Pfizer hat mit Viagra über die Jahre viele Milliarden US-Dollar verdient – auf dem Höhepunkt rund zwei Milliarden Dollar Umsatz pro Jahr. Seit dem Auslaufen des Patentschutzes und dem Markteintritt günstiger Generika sind die Einnahmen jedoch deutlich gesunken. Dieser Artikel ordnet die Zahlen ein und erklärt, was sie für Patienten bedeuten.
Er gehört in unsere Rubrik zu Lösungen bei sexueller Dysfunktion als Hintergrundwissen.

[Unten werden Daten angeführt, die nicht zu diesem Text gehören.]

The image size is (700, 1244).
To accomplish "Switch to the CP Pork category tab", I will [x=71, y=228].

Wie erfolgreich war Viagra?
Nach der Zulassung 1998 wurde Viagra zu einem der bekanntesten Medikamente der Welt und einem Verkaufsschlager. In den Spitzenjahren erzielte Pfizer damit Milliardenumsätze. Viagra prägte eine ganze Produktkategorie und machte das Thema Erektionsstörung gesellschaftsfähig.
Warum sind die Einnahmen gesunken?
Wie bei allen Medikamenten lief der Patentschutz aus – in den USA und Europa im Lauf der 2010er-Jahre. Seitdem dürfen andere Hersteller günstige Generika mit dem Wirkstoff Sildenafil anbieten. Der Wettbewerb hat die Preise und damit Pfizers Umsätze mit dem Originalpräparat stark gedrückt.

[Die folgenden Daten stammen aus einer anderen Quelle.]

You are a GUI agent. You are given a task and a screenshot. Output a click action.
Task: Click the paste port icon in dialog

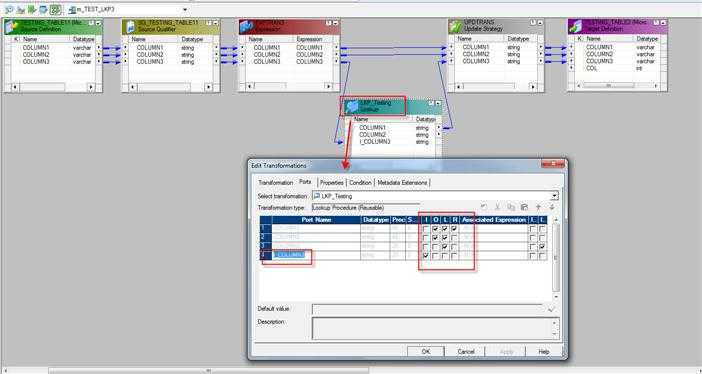pyautogui.click(x=524, y=207)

| Phase | Bedeutung für den Umsatz |
|---|---|
| Nach 1998 | rasanter Aufstieg, Milliardenumsätze |
| Spitzenjahre | ~2 Mrd. USD pro Jahr |
| Nach Patentablauf | deutlicher Rückgang durch Generika |
Was bedeutet das für Patienten?
Vor allem Gutes: Generisches Sildenafil enthält denselben Wirkstoff wie Viagra, ist aber erheblich günstiger. Für die meisten ist es die wirtschaftlichere Wahl bei gleicher Wirkung. Ob man Viagra rezeptfrei bekommt und welche Dosierungen es gibt, ist dabei wichtiger als der Markenname.
Warum Viagra mehr als ein Medikament wurde
Der wirtschaftliche Erfolg erklärt nur einen Teil der Geschichte. Viagra wurde zu einem kulturellen Phänomen: Es prägte Werbung, Witze und Schlagzeilen und half, ein lange tabuisiertes Thema in die Öffentlichkeit zu holen. Diese Bekanntheit hatte auch Schattenseiten – sie befeuerte einen riesigen Markt für Fälschungen und dubiose Online-Angebote, die bis heute existieren. Für Patienten ist die wichtigste Lehre dennoch nüchtern: Nicht der berühmte Name zählt, sondern der geprüfte Wirkstoff, die richtige Dosierung und der sichere, ärztlich begleitete Bezug. Wer auf das günstige Generikum aus einer regulierten Quelle setzt, erhält dieselbe Wirkung wie beim Originalpräparat und umgeht zugleich die Risiken des grauen Marktes, der vom Bekanntheitsgrad der Marke bis heute profitiert. Letztlich war Viagra also ein doppelter Erfolg: ein wirtschaftlicher für den Hersteller und ein medizinischer für die vielen Männer, denen eine wirksame, gut untersuchte Behandlung zur Verfügung steht – heute zu einem Bruchteil des früheren Preises.
Praktisch: Ist Viagra rezeptfrei? Dosierung: Stärken und Dosierungen. Überblick: Medikamente zur Behandlung.
Häufige Fragen
- Wie viel verdient Pfizer mit Viagra?
- In den Spitzenjahren rund zwei Milliarden Dollar jährlich; seit dem Patentablauf deutlich weniger.
- Warum gingen die Umsätze zurück?
- Wegen günstiger Generika nach Ablauf des Patentschutzes.
- Ist das Generikum gleich gut?
- Ja, es enthält denselben Wirkstoff Sildenafil und ist meist deutlich günstiger.